_EXERCISE INSTRUCTIONS_
Filter the data and copy out each line that contains the string "agent".

_RECORDS FOR THE EXERCISE_

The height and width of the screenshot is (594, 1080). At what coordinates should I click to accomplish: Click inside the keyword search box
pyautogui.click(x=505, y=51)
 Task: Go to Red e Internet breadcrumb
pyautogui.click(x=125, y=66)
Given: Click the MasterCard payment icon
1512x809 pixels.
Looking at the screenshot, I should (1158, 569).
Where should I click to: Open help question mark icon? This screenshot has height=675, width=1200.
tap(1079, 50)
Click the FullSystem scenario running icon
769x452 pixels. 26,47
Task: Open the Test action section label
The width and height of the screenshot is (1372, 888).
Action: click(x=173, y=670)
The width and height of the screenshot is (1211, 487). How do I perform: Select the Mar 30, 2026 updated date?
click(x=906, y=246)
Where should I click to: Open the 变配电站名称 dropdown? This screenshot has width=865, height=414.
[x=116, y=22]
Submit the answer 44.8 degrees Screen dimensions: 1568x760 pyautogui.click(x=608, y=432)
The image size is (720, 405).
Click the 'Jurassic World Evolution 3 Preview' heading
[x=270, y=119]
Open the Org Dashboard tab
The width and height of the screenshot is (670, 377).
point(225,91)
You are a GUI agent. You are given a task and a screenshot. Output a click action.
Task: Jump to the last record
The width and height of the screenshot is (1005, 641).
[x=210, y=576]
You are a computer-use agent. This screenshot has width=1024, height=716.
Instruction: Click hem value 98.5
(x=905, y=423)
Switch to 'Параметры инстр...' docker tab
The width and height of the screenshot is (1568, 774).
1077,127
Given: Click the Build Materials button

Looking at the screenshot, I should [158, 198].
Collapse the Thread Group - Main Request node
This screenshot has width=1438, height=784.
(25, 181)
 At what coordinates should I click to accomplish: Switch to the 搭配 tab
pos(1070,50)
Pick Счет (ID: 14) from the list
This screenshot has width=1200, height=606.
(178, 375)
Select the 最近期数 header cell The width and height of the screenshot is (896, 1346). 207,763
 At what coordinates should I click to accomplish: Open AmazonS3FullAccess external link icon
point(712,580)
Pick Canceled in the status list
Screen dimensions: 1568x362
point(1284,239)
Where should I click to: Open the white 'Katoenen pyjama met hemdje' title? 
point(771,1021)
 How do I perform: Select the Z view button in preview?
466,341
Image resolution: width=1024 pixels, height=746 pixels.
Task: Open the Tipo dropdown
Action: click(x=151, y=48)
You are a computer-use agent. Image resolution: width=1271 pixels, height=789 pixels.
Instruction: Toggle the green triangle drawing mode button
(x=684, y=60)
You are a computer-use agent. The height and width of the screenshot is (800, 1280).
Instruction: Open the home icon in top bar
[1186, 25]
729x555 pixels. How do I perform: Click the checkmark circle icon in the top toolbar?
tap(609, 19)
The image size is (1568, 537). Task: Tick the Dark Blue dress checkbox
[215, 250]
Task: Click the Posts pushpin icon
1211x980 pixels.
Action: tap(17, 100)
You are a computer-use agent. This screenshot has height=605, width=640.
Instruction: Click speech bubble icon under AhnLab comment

_WORKED SOLUTION_
You are a GUI agent. You are given a task and a screenshot. Output a click action.
You are a computer-use agent. This screenshot has width=1024, height=716.
You are a computer-use agent. Image resolution: width=1271 pixels, height=789 pixels.
You are a computer-use agent. The height and width of the screenshot is (800, 1280).
You are a computer-use agent. This screenshot has height=605, width=640.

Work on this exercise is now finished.